I am 40+ year old CTO and co-founder of a firm that I sold a couple years ago.  I'm ready to get back into a start up but I don't have any ideas ( I didn't really have an idea for the first company either ).  I do have 20+ years of experience developing software as everything from dev to CTO.  I also have significant capital to contribute as well as lots of time as I am currently retired.  Spare me the lecture about finding an itch to scratch, even if I had that I still need to find a co-founder, CEO type to move forward.  My company was in the ( puts on flame retardant gear ) HFT world but I'm not interested in working in that world.  Most of my hands on development is low latency C/C++ work but in 20 years I've done some of everything.  Any thoughts on how I should proceed?
======
argonaut
Allow me to offer a suggestion: Instead of having the mindset that you always
need "to find a co-founder, CEO type to move forward" (a very self-defeating
and self-fulfilling idea, in the sense that having this mindset usually means
people make no effort to improve themselves in this arena), why don't you try
to generate an idea and then take this opportunity to learn
sales/marketing/business skills. There's no inherent reason you can't try to
improve your skills in those areas.
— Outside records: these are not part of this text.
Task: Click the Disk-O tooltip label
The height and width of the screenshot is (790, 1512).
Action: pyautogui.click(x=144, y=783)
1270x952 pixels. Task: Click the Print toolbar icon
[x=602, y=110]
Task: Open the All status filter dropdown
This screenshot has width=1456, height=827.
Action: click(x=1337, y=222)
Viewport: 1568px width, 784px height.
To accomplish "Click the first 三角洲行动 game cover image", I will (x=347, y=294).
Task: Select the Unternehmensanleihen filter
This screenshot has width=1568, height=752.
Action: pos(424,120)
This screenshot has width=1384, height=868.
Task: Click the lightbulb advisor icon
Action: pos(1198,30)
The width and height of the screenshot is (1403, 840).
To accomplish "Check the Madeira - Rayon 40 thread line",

There's no such thing as being to old to
learn something new. And even if you find yourself lacking in social skills,
many aspects of sales/marketing have nothing to do with sociability - internet
marketing, cold-emailing etc.

Also read pg's essay on getting startup ideas, if you haven't already:
<http://paulgraham.com/startupideas.html>

------
crawfordcomeaux
I'm building an app to streamline the design process and looking for a co-
founder. If you'd like to discuss the idea further, my number's 337-739-2846.
Call any time that's convenient. - Crawford

------
gingersnaps1
You can contact me at poweredbygingersnaps at yahoo . com. I much prefer email
to phone but crawfordcomeaux I will call you tomorrow afternoon. I live in
Chicago.

------
Armslong
Can you provide some contact info?